* Exercise prompt
When the line containing "The height and width of the screenshot is (799, 1260)." appears in the data below, begin copying there and stop only after the line containing "Click activity clock".

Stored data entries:

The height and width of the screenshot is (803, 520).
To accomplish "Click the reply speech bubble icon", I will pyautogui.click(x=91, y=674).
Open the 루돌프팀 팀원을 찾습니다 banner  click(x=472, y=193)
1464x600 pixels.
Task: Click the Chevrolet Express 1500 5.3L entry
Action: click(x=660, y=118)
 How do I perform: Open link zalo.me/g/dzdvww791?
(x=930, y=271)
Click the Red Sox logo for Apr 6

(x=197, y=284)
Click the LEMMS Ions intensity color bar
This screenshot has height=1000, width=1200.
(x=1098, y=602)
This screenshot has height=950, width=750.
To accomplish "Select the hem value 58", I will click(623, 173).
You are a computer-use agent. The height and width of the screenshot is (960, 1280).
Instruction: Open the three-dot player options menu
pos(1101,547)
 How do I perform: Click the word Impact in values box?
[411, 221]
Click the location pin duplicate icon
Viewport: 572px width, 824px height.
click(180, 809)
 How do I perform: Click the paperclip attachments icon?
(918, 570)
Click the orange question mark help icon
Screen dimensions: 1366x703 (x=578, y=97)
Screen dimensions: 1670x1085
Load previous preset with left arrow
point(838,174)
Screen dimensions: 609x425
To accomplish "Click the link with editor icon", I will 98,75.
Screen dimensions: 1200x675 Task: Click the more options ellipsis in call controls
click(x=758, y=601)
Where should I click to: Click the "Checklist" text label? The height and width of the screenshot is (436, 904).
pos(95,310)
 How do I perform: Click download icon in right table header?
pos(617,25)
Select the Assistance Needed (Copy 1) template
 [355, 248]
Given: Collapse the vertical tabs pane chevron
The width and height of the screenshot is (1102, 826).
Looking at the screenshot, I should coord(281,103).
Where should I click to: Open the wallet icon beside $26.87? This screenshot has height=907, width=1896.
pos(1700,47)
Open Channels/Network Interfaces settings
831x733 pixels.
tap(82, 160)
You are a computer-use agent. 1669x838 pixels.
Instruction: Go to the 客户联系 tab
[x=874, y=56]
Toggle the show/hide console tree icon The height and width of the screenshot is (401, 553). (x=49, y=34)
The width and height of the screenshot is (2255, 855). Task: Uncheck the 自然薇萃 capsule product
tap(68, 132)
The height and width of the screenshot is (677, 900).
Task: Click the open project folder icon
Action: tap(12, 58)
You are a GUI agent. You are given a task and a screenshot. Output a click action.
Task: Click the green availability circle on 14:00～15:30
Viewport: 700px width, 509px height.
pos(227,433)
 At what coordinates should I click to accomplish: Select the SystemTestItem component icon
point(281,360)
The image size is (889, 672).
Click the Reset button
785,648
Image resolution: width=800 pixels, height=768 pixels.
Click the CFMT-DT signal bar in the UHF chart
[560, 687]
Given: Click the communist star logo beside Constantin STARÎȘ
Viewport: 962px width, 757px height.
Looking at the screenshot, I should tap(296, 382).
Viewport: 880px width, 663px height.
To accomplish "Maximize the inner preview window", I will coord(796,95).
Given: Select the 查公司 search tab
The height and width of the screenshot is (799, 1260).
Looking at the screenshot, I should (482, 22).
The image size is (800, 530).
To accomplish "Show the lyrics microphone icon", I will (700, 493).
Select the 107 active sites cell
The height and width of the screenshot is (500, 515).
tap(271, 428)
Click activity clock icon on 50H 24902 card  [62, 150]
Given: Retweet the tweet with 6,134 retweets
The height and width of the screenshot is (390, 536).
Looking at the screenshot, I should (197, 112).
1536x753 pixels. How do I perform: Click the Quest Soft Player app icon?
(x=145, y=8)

* Expected answer
The height and width of the screenshot is (799, 1260).
Looking at the screenshot, I should (482, 22).
The image size is (800, 530).
To accomplish "Show the lyrics microphone icon", I will (700, 493).
Select the 107 active sites cell
The height and width of the screenshot is (500, 515).
tap(271, 428)
Click activity clock icon on 50H 24902 card  [62, 150]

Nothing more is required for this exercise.